**Task instructions:**
Scan the entries for "agent". Every line that holds it is to be copied.

______________________________

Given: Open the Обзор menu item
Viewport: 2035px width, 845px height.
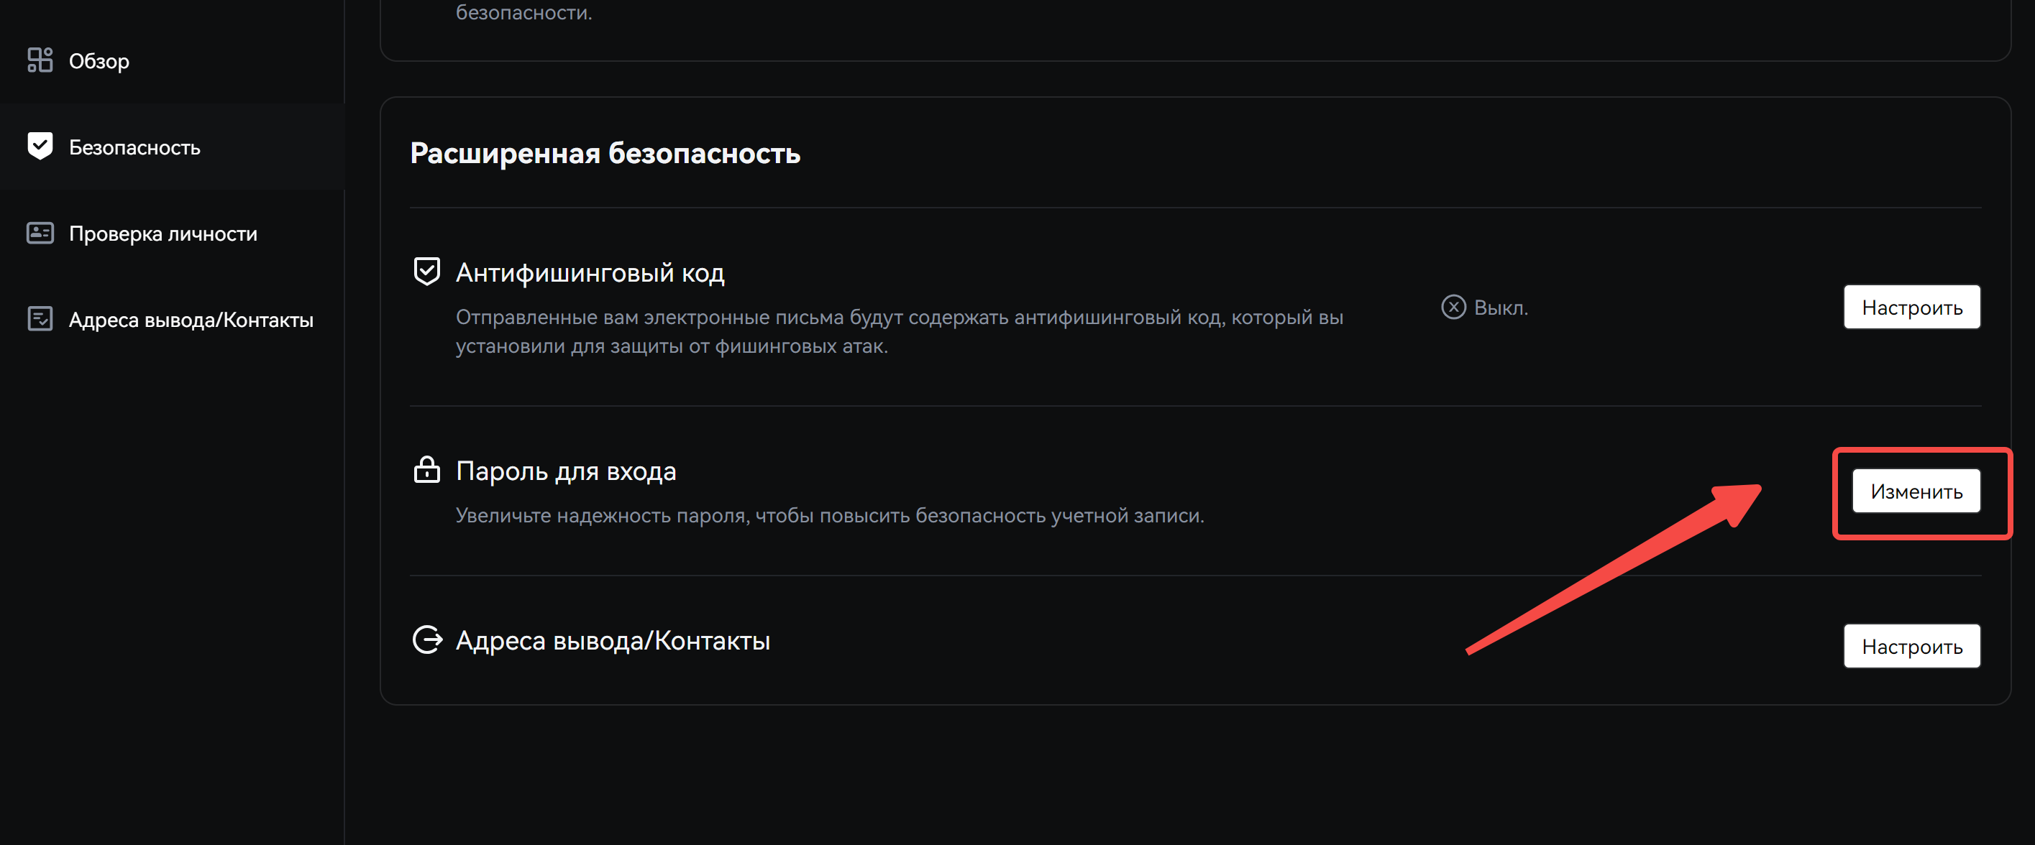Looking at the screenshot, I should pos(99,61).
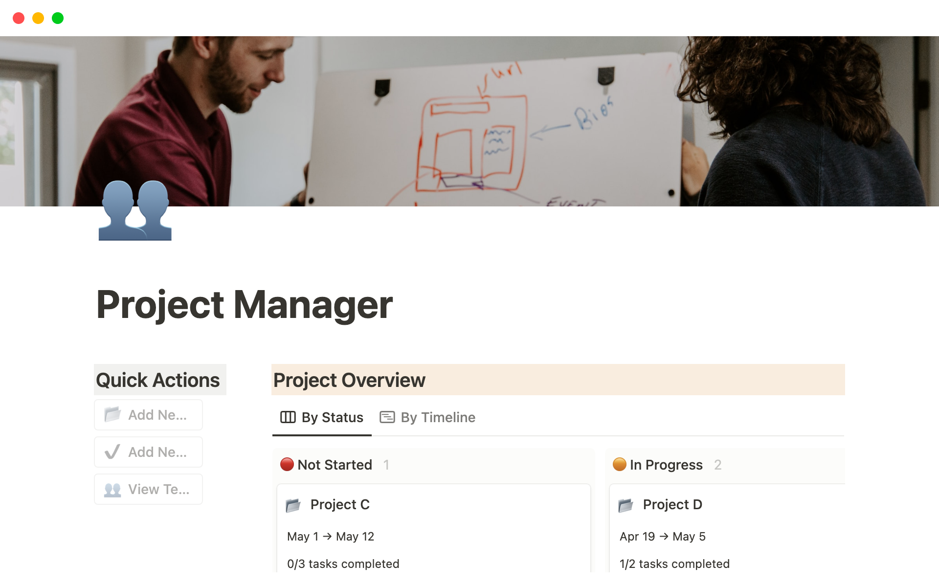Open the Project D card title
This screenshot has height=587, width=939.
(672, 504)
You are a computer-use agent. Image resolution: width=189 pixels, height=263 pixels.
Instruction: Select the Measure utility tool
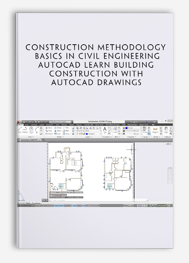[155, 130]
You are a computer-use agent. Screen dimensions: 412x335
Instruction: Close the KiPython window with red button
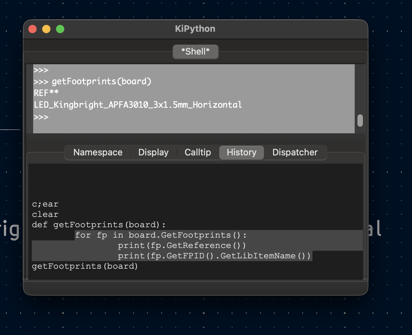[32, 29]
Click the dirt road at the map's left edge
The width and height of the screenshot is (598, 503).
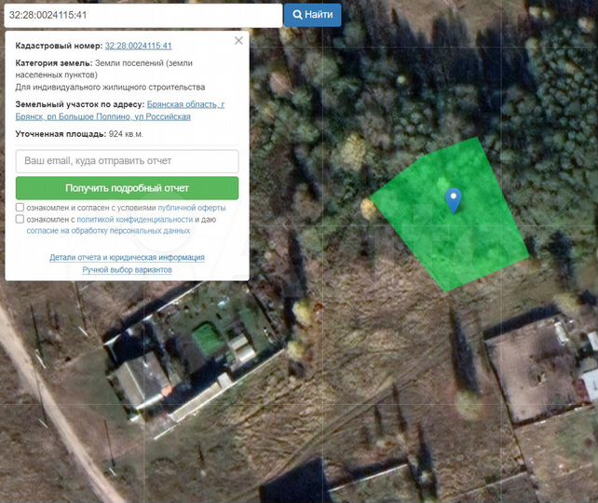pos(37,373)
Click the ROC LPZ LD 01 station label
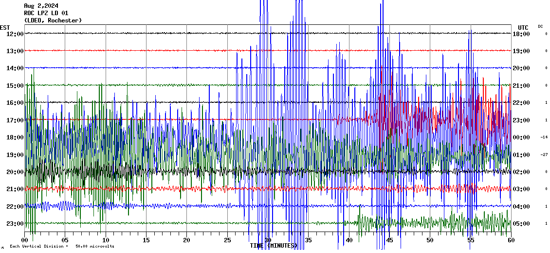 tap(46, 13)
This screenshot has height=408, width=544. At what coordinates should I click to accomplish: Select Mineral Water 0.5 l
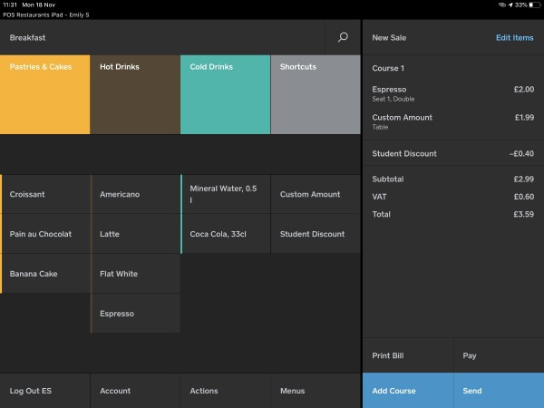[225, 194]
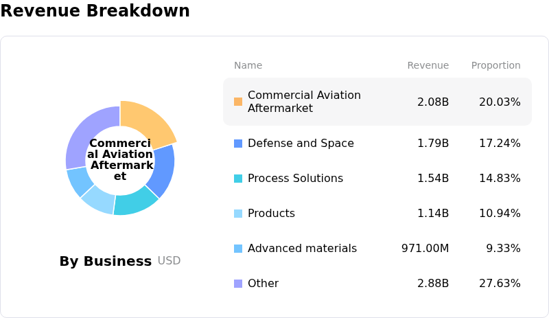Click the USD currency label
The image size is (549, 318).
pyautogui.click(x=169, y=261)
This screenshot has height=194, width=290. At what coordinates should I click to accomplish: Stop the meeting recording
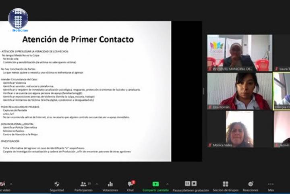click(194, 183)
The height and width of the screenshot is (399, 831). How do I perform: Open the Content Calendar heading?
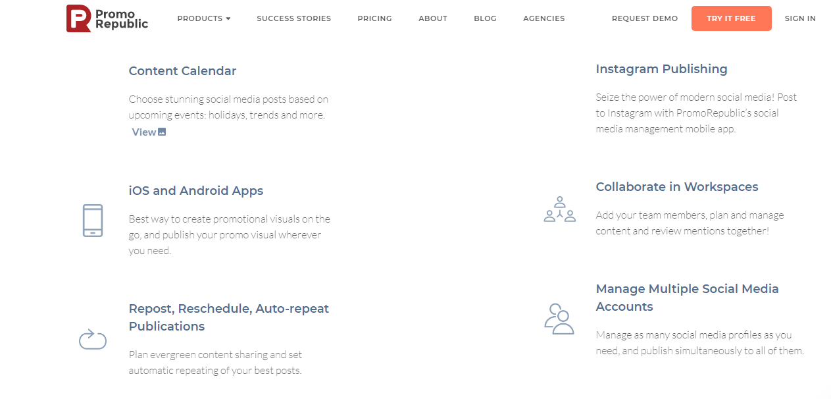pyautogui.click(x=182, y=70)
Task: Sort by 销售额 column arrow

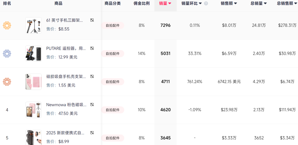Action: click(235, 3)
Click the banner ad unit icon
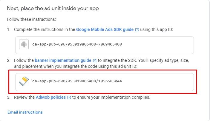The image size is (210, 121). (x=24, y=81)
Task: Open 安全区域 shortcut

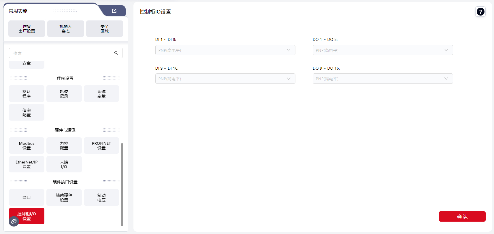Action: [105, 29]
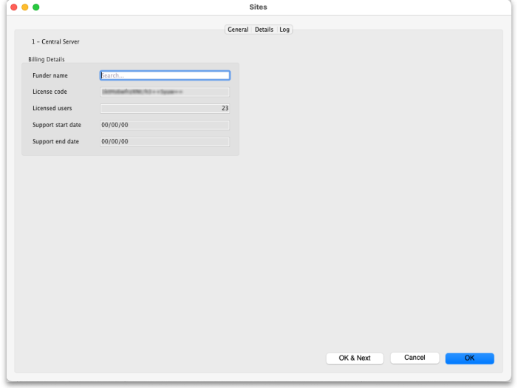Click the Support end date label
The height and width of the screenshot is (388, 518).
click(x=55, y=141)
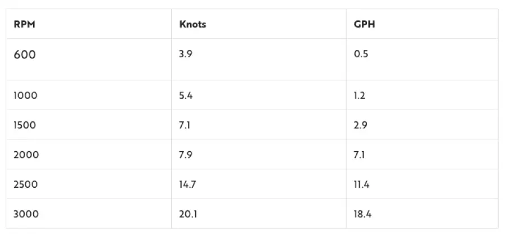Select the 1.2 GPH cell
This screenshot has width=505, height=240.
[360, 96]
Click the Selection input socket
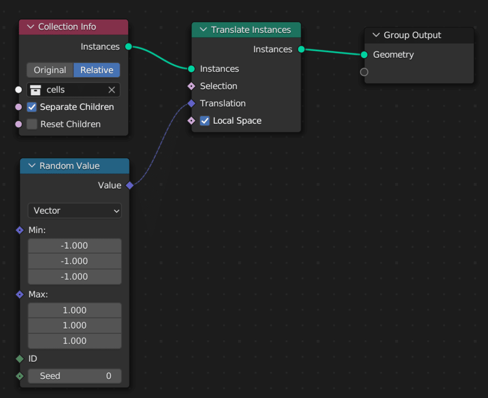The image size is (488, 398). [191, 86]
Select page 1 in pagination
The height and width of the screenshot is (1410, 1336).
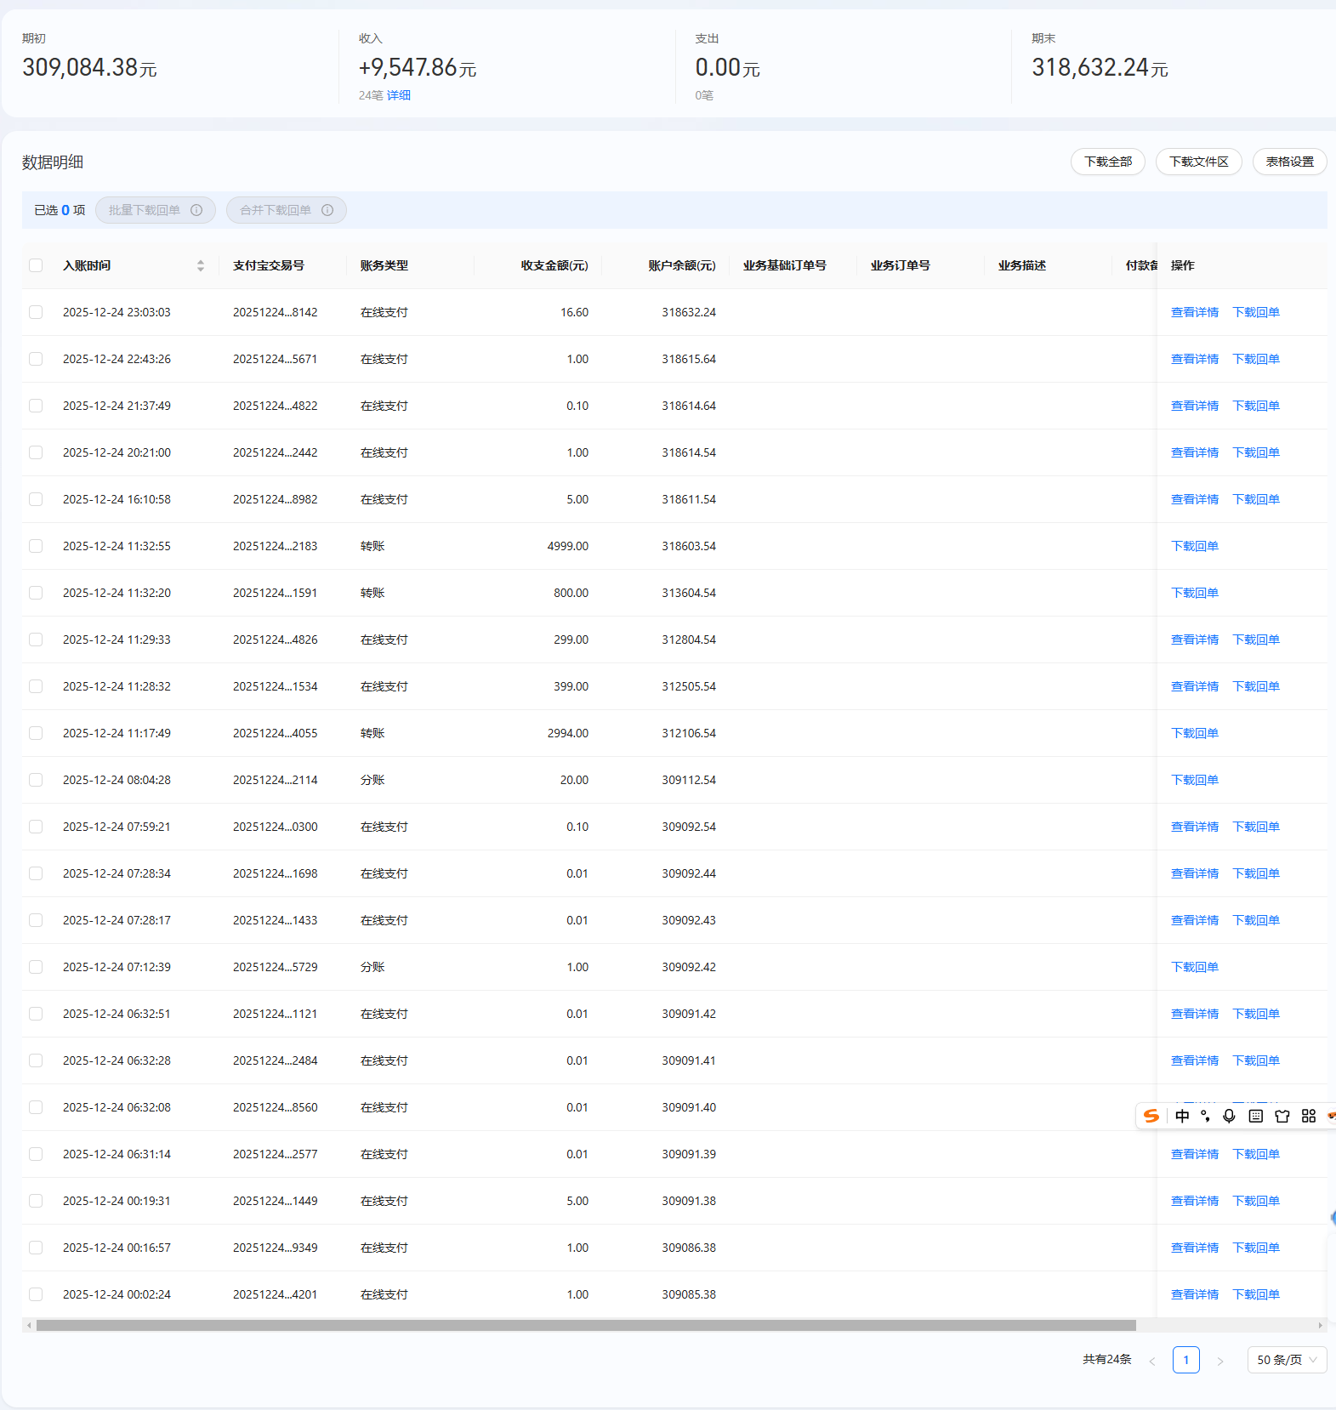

______________________________

**Result of the exercise:**
You are a computer-use agent. Image resolution: width=189 pixels, height=263 pixels.
You are a computer-use agent. Screen dimensions: 412x335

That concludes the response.